Since the dataset is very similar to the MNIST dataset I first want to explore training a CNN from scratch to get a baseline for the performance.

Moreover I found this kaggle notebook that evaluated some choices regarding the CNN architecture. In the following I will try to replicate these experiments on this dataset.

Reference:
 - [Kaggle Notebook](https://www.kaggle.com/code/cdeotte/how-to-choose-cnn-architecture-mnist)

#### Test 1: Amount of Convolution + Pooling Layers

Based on the referenced notebook I want to check how many of these layer combinations produce the best output.
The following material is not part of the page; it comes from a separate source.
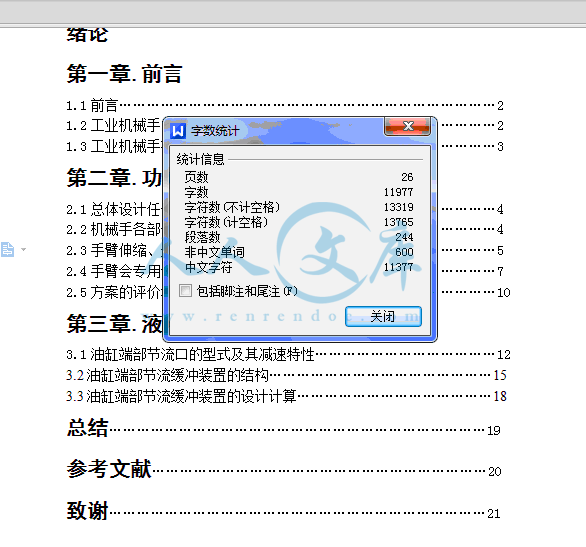This screenshot has width=586, height=547.
Task: Select the 字数 value 11977
Action: (398, 192)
More layers would result in very small images that will likely not contain any valuable features

In [16]:
# Build the three CNN models
nets = 3
cnn_conv_layer_models = {f'CNN_{n + 1}_Conv': BaseModule() for n in range(nets)}

for i, model in enumerate(cnn_conv_layer_models.values()):

    # First Convolutional Layer (in every model)
    model.layers.append(nn.Conv2d(1, 24, kernel_size=5, padding='same'))
    model.layers.append(nn.LeakyReLU())
    model.layers.append(nn.MaxPool2d(kernel_size=2, stride=2))

    if i > 0:
        # Second Convolutional Layer (in every model except the first)
        model.layers.append(nn.Conv2d(24, 48, kernel_size=5, padding='same'))
        model.layers.append(nn.LeakyReLU())
        model.layers.append(nn.MaxPool2d(kernel_size=2, stride=2))

        # Third Convolutional Layer (only in the third model)
        if i == 2:
            model.layers.append(nn.Conv2d(48, 64, kernel_size=5, padding='same'))
            model.layers.append(nn.LeakyReLU())
            model.layers.append(nn.MaxPool2d(kernel_size=2, stride=2))

    # Output sizes after convolutional layers
    # 28x28 -> 14x14 -> 7x7 -> 3x3
    # 24*14*14 -> 48*7*7 -> 64*3*3
    conv_out = [24*14*14, 48*7*7, 64*3*3]

    model.layers.append(nn.Flatten())
    model.layers.append(nn.Linear(conv_out[i], 256))
    model.layers.append(nn.LeakyReLU())
    model.layers.append(nn.Linear(256, 5))

print_model_summary(cnn_conv_layer_models)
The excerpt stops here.